Production Deployment Guide

Architecture

┌──────────────┐    ┌──────────────┐    ┌──────────────┐
│   LLM API    │───▶│  Director-AI │───▶│  Your App    │
│  (OpenAI/    │    │  Guardrail   │    │  (FastAPI/   │
│   Anthropic) │    │              │    │   Flask/etc) │
└──────────────┘    └──────┬───────┘    └──────────────┘
                    ┌──────┴───────┐
                    │  Knowledge   │
                    │  Base (RAG)  │
                    │  ChromaDB/   │
                    │  Qdrant/etc  │
                    └──────────────┘
pip install director-ai[nli,vector,embeddings,openai]
from director_ai import guard, CoherenceScorer, VectorGroundTruthStore, ChromaBackend

# Production vector store with persistent storage
backend = ChromaBackend(
    collection_name="prod_facts",
    persist_directory="/data/chroma",
    embedding_model="BAAI/bge-large-en-v1.5",
)
store = VectorGroundTruthStore(backend=backend)
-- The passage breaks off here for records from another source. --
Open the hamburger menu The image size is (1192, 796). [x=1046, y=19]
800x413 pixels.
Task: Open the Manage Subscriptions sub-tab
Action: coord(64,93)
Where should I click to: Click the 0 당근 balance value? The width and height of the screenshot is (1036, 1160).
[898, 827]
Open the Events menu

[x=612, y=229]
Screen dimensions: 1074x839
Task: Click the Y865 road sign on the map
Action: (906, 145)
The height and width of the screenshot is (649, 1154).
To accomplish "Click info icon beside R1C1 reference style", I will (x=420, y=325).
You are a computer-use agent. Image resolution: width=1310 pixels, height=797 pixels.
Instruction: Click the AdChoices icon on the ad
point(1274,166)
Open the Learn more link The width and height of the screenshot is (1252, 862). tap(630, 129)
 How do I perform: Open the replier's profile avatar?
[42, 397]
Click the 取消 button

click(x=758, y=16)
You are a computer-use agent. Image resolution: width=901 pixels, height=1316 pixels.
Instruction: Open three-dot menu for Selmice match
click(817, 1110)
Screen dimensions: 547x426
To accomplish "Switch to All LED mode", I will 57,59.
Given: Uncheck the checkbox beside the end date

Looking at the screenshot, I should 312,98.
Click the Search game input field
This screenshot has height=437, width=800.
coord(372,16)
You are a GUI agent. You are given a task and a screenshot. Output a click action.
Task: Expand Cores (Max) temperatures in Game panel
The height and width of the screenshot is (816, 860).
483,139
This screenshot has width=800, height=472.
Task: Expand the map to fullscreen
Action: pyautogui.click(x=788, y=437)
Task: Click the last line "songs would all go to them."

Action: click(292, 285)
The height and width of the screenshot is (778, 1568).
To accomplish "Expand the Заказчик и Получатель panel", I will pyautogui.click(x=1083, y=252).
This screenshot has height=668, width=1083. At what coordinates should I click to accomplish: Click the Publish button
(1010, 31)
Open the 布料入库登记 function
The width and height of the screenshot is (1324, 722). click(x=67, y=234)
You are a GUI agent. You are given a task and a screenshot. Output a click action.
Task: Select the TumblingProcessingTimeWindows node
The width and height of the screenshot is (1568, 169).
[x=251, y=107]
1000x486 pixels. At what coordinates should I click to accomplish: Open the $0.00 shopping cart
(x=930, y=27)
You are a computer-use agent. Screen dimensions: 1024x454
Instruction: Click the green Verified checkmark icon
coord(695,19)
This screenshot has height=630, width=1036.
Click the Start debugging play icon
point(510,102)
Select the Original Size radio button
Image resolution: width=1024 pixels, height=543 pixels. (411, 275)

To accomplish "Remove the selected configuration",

# Ingest your knowledge base
store.ingest(your_documents)

# Create scorer with caching and NLI
scorer = CoherenceScorer(
    threshold=0.6,
    soft_limit=0.7,
    use_nli=True,
    nli_model="lytang/MiniCheck-DeBERTa-L",
    ground_truth_store=store,
    cache_size=2048,
    cache_ttl=600,
    nli_quantize_8bit=True,
    nli_device="cuda",
)

Scaling

Horizontal: Multiple Workers

uvicorn director_ai.server:app --workers 4 --host 0.0.0.0 --port 8080

Each worker gets its own scorer instance. The NLI model is loaded once per worker via lru_cache.

GPU Sharing

For multi-worker GPU sharing, load the model once and share via torch multiprocessing:

scorer = CoherenceScorer(
    use_nli=True,
    nli_device="cuda:0",
    nli_torch_dtype="float16",
    nli_quantize_8bit=True,
)

8-bit quantization reduces VRAM from ~1.5GB to ~400MB per model.

Score Caching

Enable caching to reduce NLI inference by 60-80% in streaming workloads:

scorer = CoherenceScorer(
    cache_size=4096,
    cache_ttl=300,
)

# Monitor cache performance
print(f"Hit rate: {scorer.cache.hit_rate:.1%}")

Resource Sizing

Workload CPU RAM GPU Latency (measured)
Heuristic only 1 core 256MB None <0.1 ms
ONNX GPU batch 2 cores 2GB 1.2GB VRAM 14.6 ms/pair
PyTorch GPU batch 2 cores 2GB 1.2GB VRAM 19 ms/pair
ONNX GPU sequential 2 cores 2GB 1.2GB VRAM 65 ms/pair
PyTorch GPU sequential 2 cores 2GB 1.2GB VRAM 197 ms/pair
ONNX CPU batch 4 cores 2GB None 383 ms/pair
MiniCheck (GPU) 2 cores 1GB 400MB VRAM ~60 ms
+ bge-large embeddings +1 core +500MB +200MB VRAM +5 ms

Monitoring

Prometheus Metrics

from director_ai.core.metrics import metrics

# Built-in metrics exposed at /metrics
print(metrics.prometheus_format())

Available metrics:

Metric Type Description
director_ai_reviews_total counter Total review requests
director_ai_reviews_approved counter Approved reviews
director_ai_reviews_rejected counter Rejected reviews
director_ai_halts_total counter Safety kernel halts (by reason)
director_ai_coherence_score histogram Score distribution
director_ai_review_duration_seconds histogram Review latency
director_ai_active_requests gauge In-flight requests

Health Check

@app.get("/health")
def health():
    return {
        "status": "ok",
        "nli_loaded": scorer._nli and scorer._nli.model_available,
        "cache_hit_rate": scorer.cache.hit_rate if scorer.cache else None,
        "cache_size": scorer.cache.size if scorer.cache else 0,
    }

Continuous Batching (ReviewQueue)

For API servers under concurrent load, enable server-level request accumulation. The queue collects incoming /v1/review requests and flushes them as a single review_batch() call, reducing GPU kernel launches from 2*N to 2 per flush window (when NLI is available).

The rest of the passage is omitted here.